En clair, le fait de s’autoriser à marcher normalement sur le parquet plutôt qu’à pas feutrés.

Un mammouth bien difficile à faire bouger

Vous connaissez l’émission télé « Patron incognito » ? Le principe consiste à déguiser le patron d’un grand groupe et de le faire évoluer aux postes de base de son entreprise. Ainsi, le patron d’une firme automobile sera amené à monter les écrous sur les roues des voitures dans l’usine de production. Ses différentes réactions sont bien sûr très souvent … croustillantes.

Pourquoi ? Les grands discours de circonstance pérorés en comité de direction ne sont plus grand chose une fois passés les filtres des nombreux étages de management. Et en général les gens du terrain adaptent leurs missions aux moyens dont ils disposent, selon ce qui peut à la fois leur simplifier la vie et leur donner le sentiment du travail bien fait.

L’homme est une formidable machine à s’adapter, mais le revers de la médaille c’est de voir se construire une adaptation bancale, de bric et de broc, respectant une logique locale, mais dénuée de sens global. Vous avez tous des exemples de personnes contournant un système dans le cadre du travail, très loin des process bien écrits du siège … 

Contourner une situation problématique n’est pas gênant en soi. Mais ce qui l’est plus, c’est lorsque ce sont plusieurs cas qui, mis bout à bout, détournent totalement le sens recherché initialement.

Prenons l’exemple d’une chaîne de magasins de prêt-à-porter. Si le service du merchandising au siège préconise une manière d’agencer les vêtements en vitrine, c’est sans doute pour une raison bien pensée, qui va maximiser les ventes par son attrait pour les clients. Qu’un magasin déroge un petit peu à la règle car un pilier dans sa vitrine le gêne dans l’agencement donné est acceptable, surtout si le chiffre d’affaires est au RDV. En revanche, si le chiffre est en berne et que les consignes sont toutes détournées pour des raisons diverses, c’est bien plus embêtant.

Avec le temps, la flexibilité initiale parfaitement justifiée et maîtrisée peut devenir un bloc bien difficile à bouger, en raison des petits process qui se sont mis en place. Les mini ajustements ici-et-là créent un carcan qu’on ne peut plus modifier et des résistances au changement. On pourrait dire que c’est la faculté d’adaptation de l’homme qui se retourne contre lui.

Comprendre ces principes pour savoir où l’on en est

Résumons.

Pour qu’une entreprise soit à l’aise, il faut qu’elle ait des équipes bien coordonnées, et rompues aux « entraînements » réguliers et intensifs. Ceci demande un certain niveau d’exigence vis-à-vis des collaborateurs en place, pour qu’ils se maintiennent affûtés. C’est typiquement ce qu’on recherche en management pour garder des collaborateurs dans un état de motivation qui soit sain et bénéfique.

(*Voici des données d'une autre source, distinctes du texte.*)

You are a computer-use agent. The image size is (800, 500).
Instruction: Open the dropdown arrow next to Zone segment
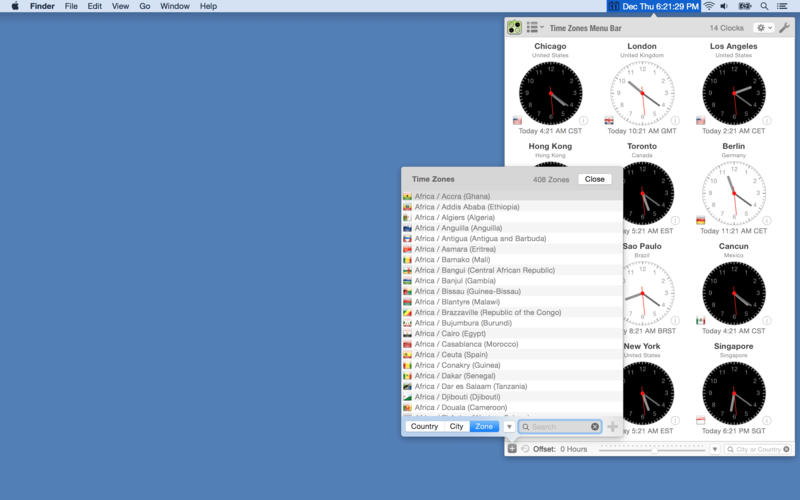coord(508,427)
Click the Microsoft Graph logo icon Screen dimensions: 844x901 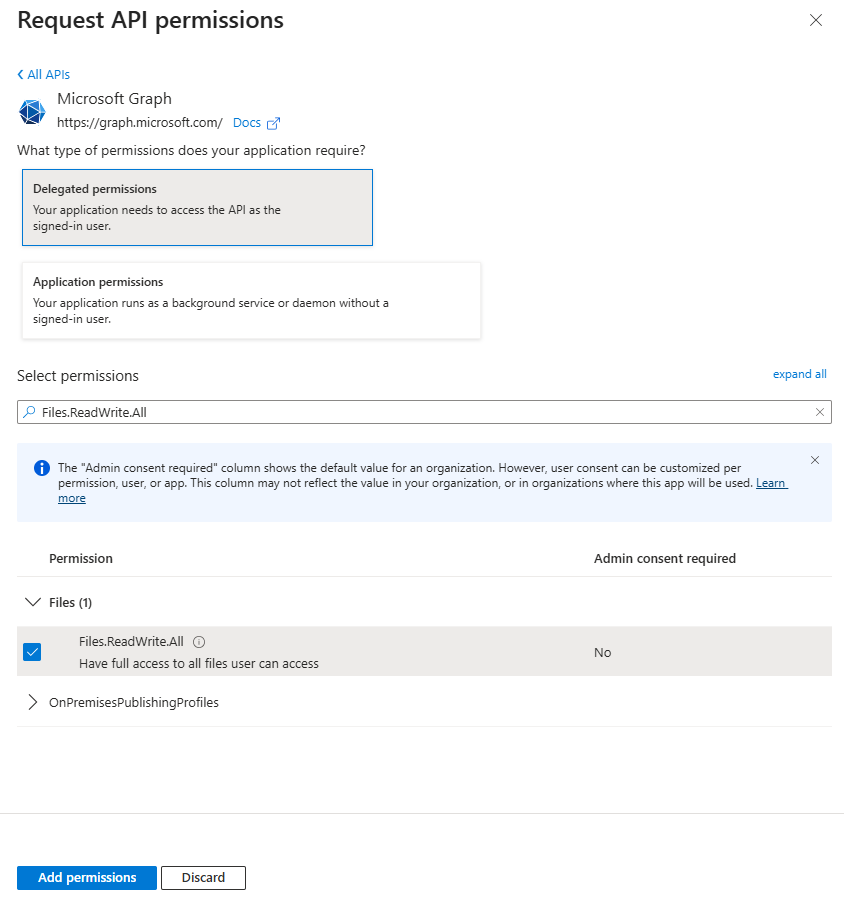point(32,111)
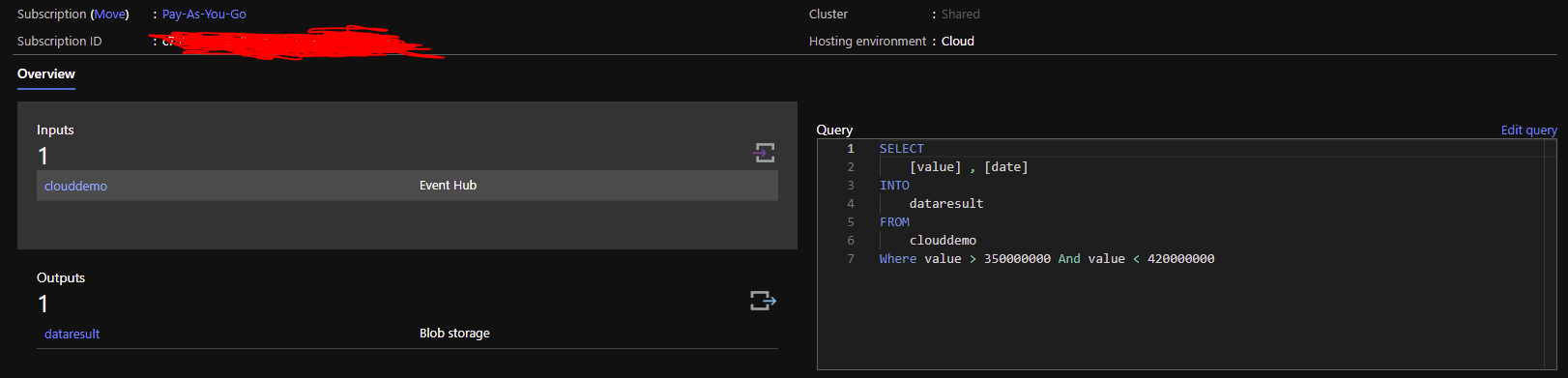Screen dimensions: 1568x378
Task: Open the Edit query link
Action: pyautogui.click(x=1528, y=130)
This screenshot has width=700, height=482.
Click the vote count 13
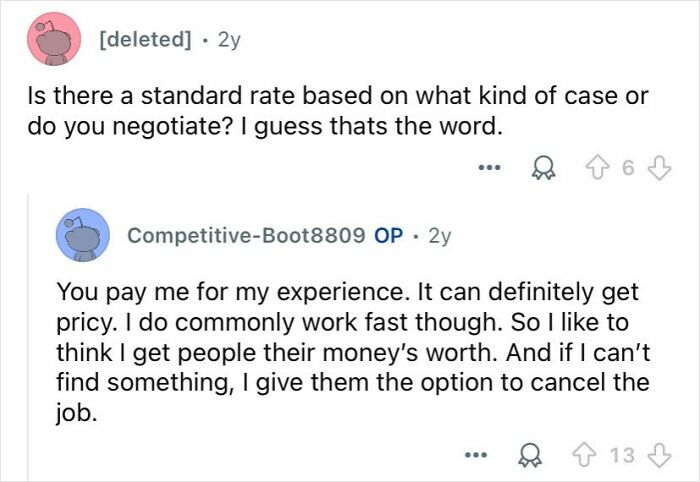pos(622,455)
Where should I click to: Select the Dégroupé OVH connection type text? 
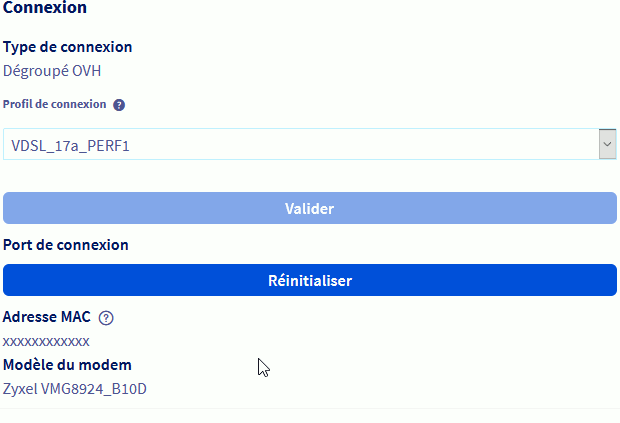52,70
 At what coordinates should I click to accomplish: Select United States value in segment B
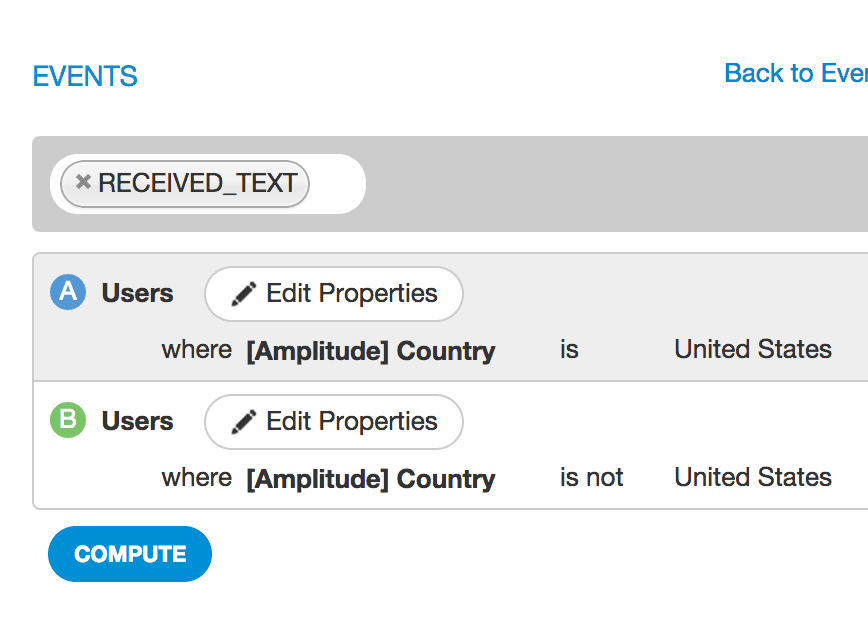(x=752, y=477)
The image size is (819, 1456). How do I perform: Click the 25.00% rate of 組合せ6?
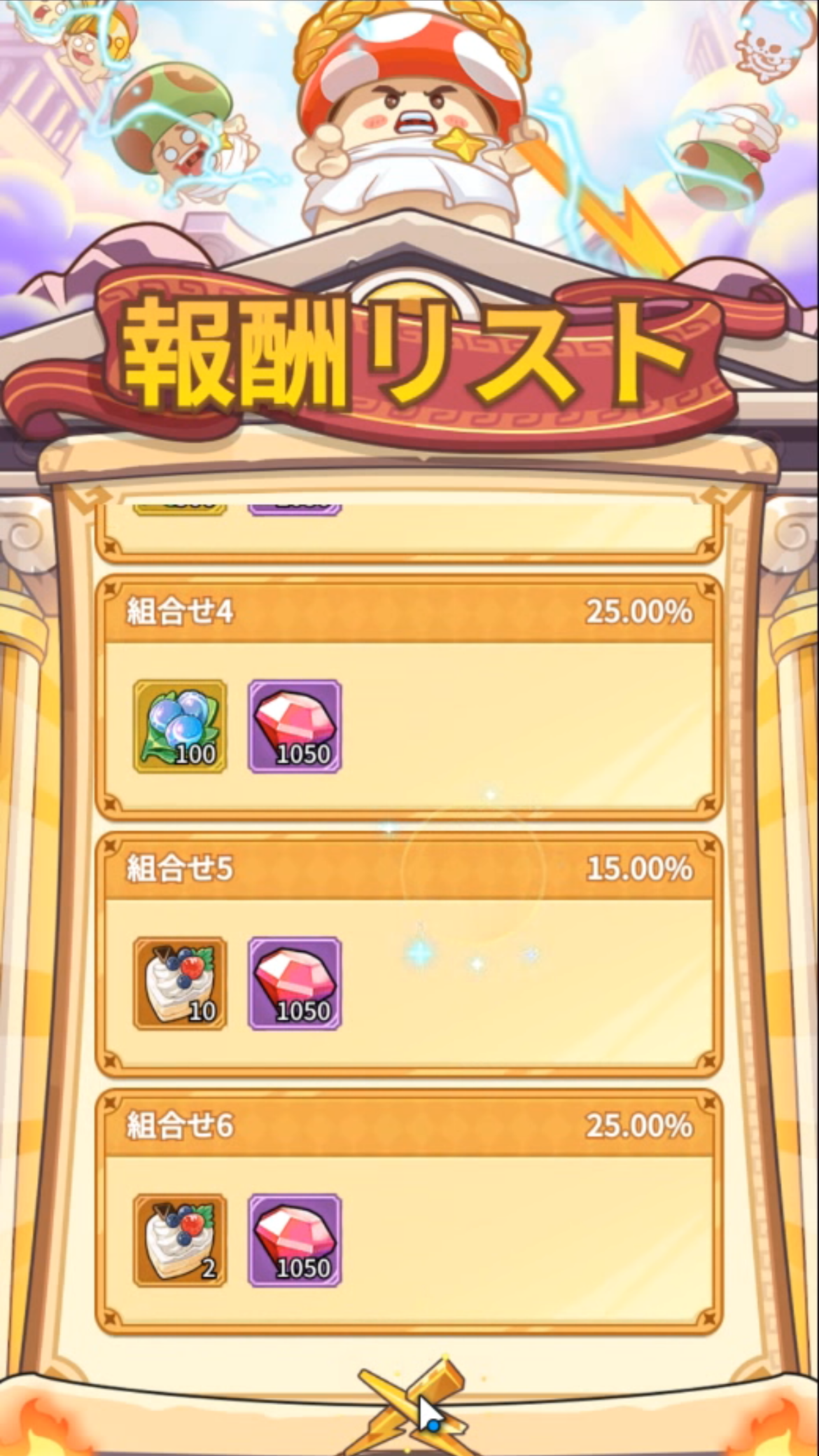639,1126
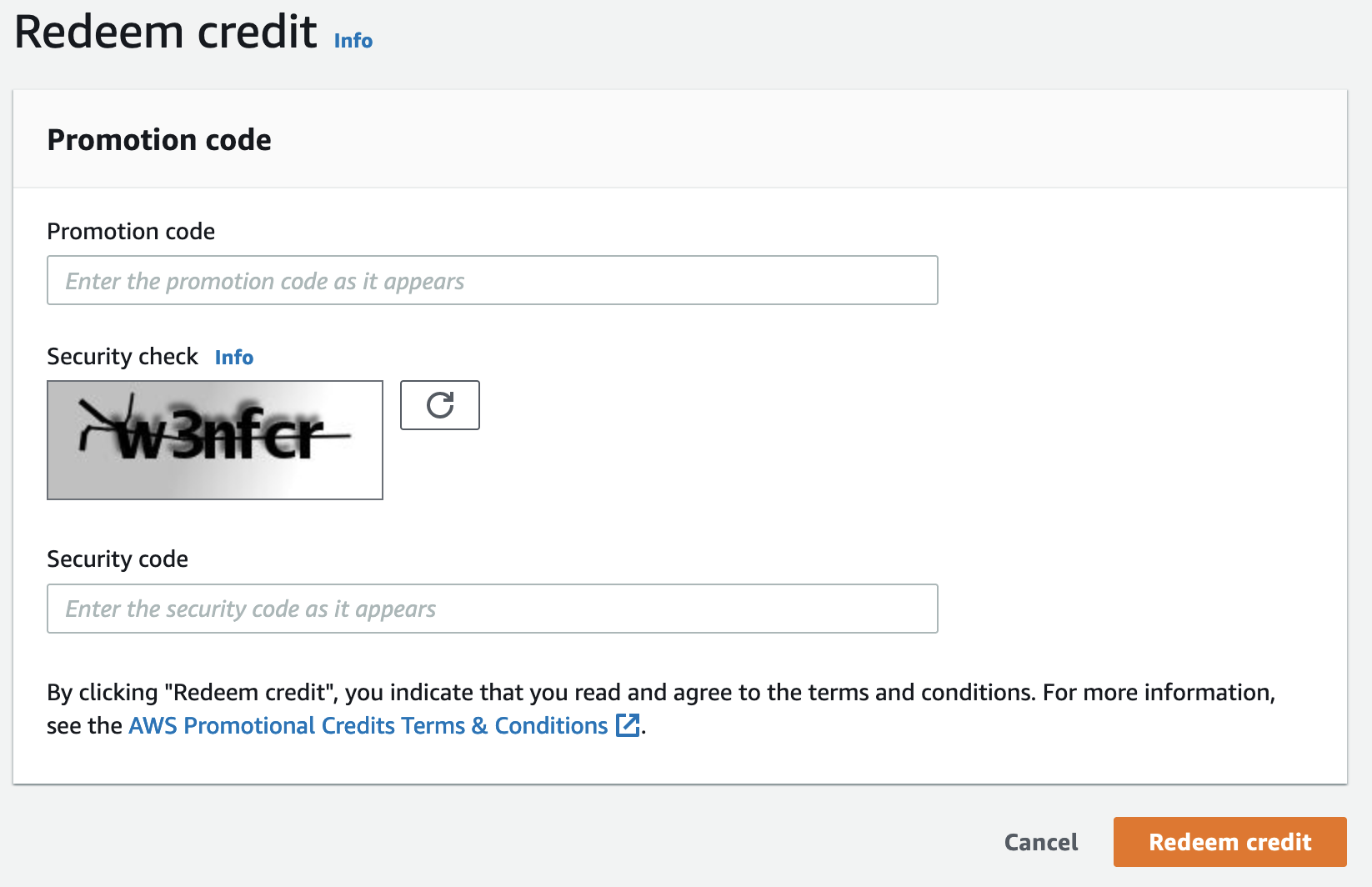Image resolution: width=1372 pixels, height=887 pixels.
Task: Click 'For more information' sentence in disclaimer
Action: pyautogui.click(x=1159, y=692)
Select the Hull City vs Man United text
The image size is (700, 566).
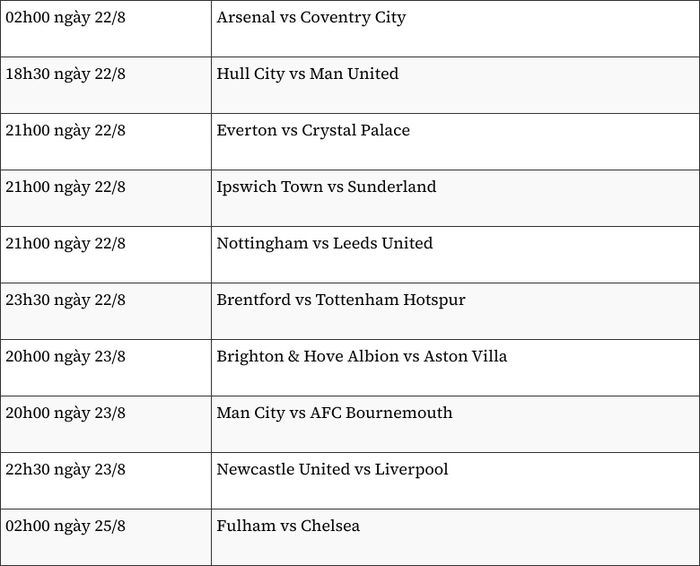click(x=308, y=74)
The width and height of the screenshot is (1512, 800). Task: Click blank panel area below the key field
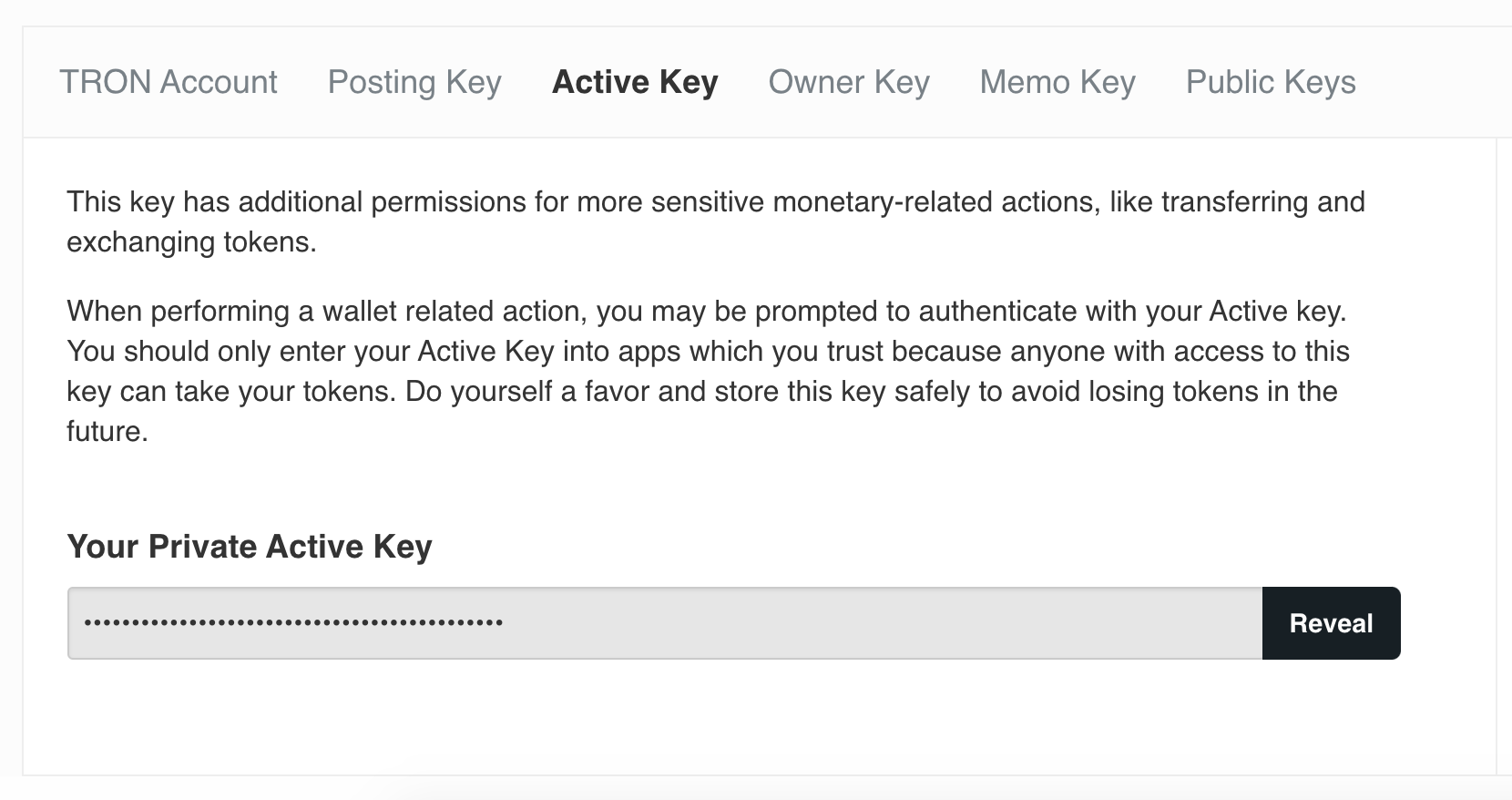[x=729, y=720]
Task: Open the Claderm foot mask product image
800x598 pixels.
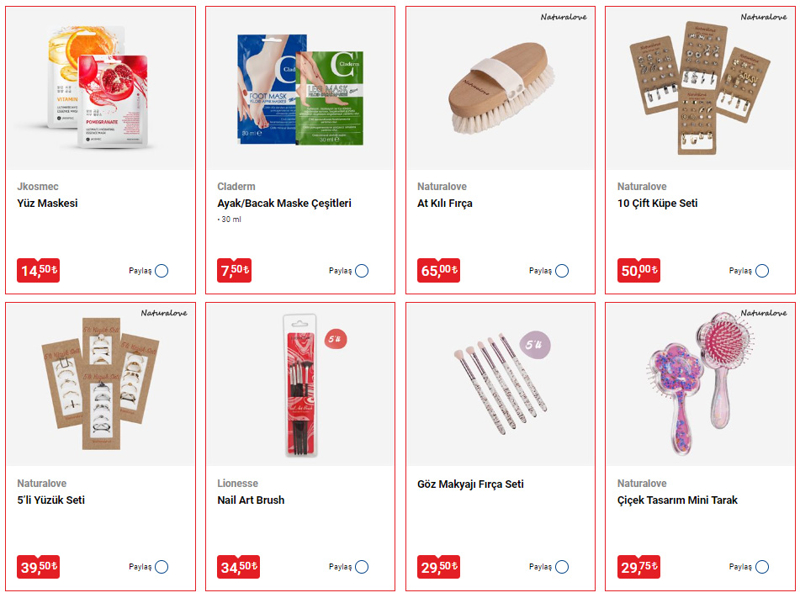Action: pyautogui.click(x=300, y=88)
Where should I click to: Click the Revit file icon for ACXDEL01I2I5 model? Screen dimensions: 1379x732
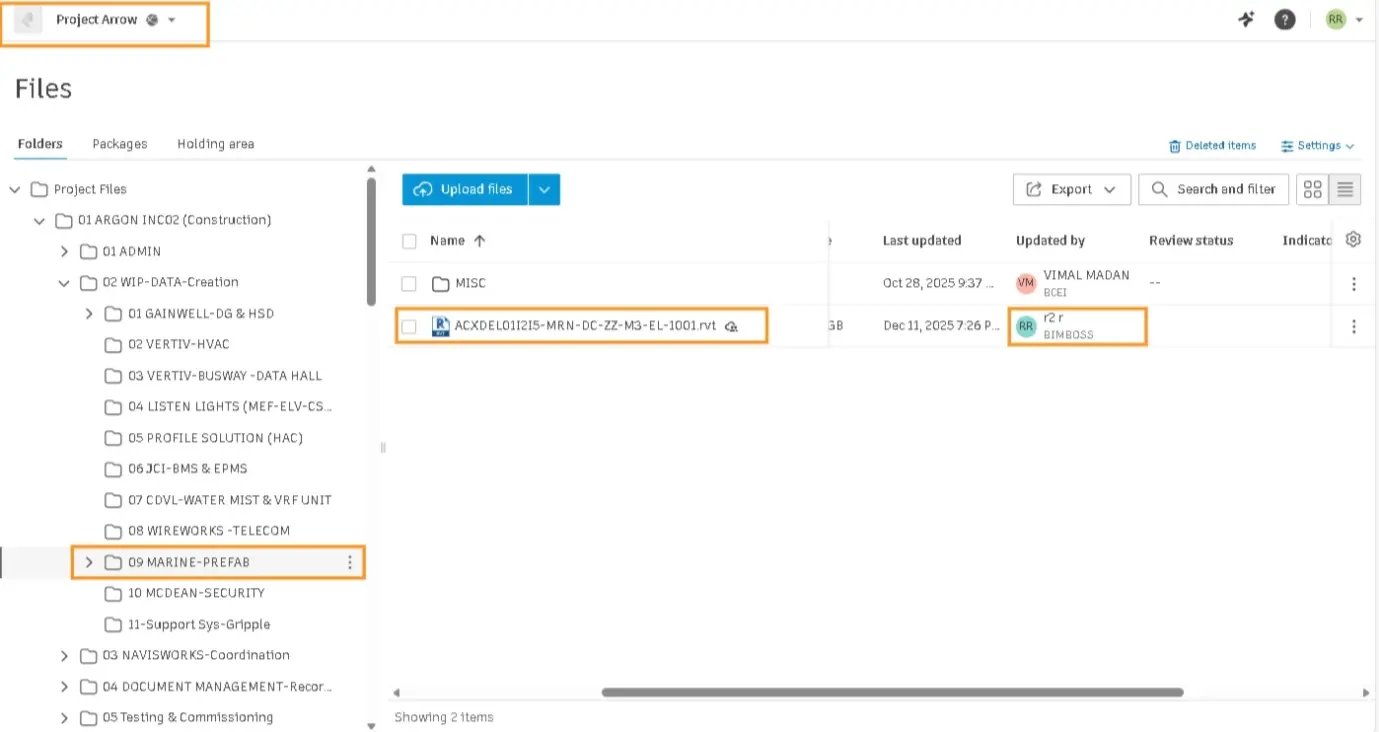pyautogui.click(x=440, y=326)
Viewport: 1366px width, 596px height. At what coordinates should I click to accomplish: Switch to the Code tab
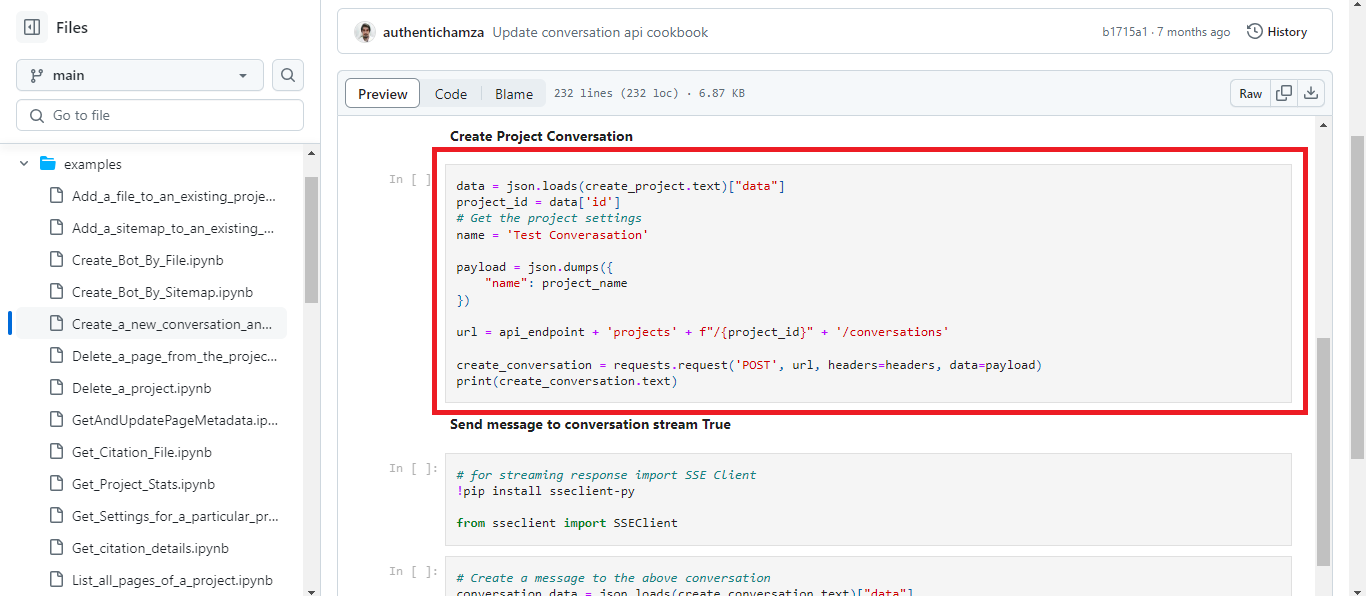pyautogui.click(x=451, y=93)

Cet entraînement génère de fait un rythme plus soutenu qu’à l’état nominal des choses.

Par ailleurs, nous sommes sans cesse dans un apprentissage permanent. Ce qui nous parait compliqué au départ devient à la longue routinier et facile. Et ainsi de suite.

Mais au commencement du cycle d’apprentissage, on perd forcément du temps par rapport à un fonctionnement optimal. C’est très frustrant de constater que nous ne sommes pas en mesure de tout faire au mieux, alors que c’est tout simplement le cycle normal de l’apprentissage qui impose cet état de fait.

Dès lors, avec notre faculté d’adaptation on pense prendre de bonnes décisions pour nous simplifier la vie, mais au final ces gains ne sont que très localisés. A terme, la somme de ces ajustements locaux finit par former une résistance au changement.

Au final, c’est le serpent qui se mord la queue. Pour avoir un bon rythme, il faut générer un peu de stress, et donc un sentiment d’être débordé. Mais ce sentiment ne nous laisse pas le temps de vraiment rentrer dans un cycle d’apprentissage à moyen et long termes. Nous pensons qu’il est plus simple et efficace de mettre des rustines, car à court terme cette adaptation fonctionne très bien. Avec le temps, les rustines et les ajustements s’entassent et finissent par paralyser le rythme qu’il faudrait avoir pour maintenir l’entreprise à niveau.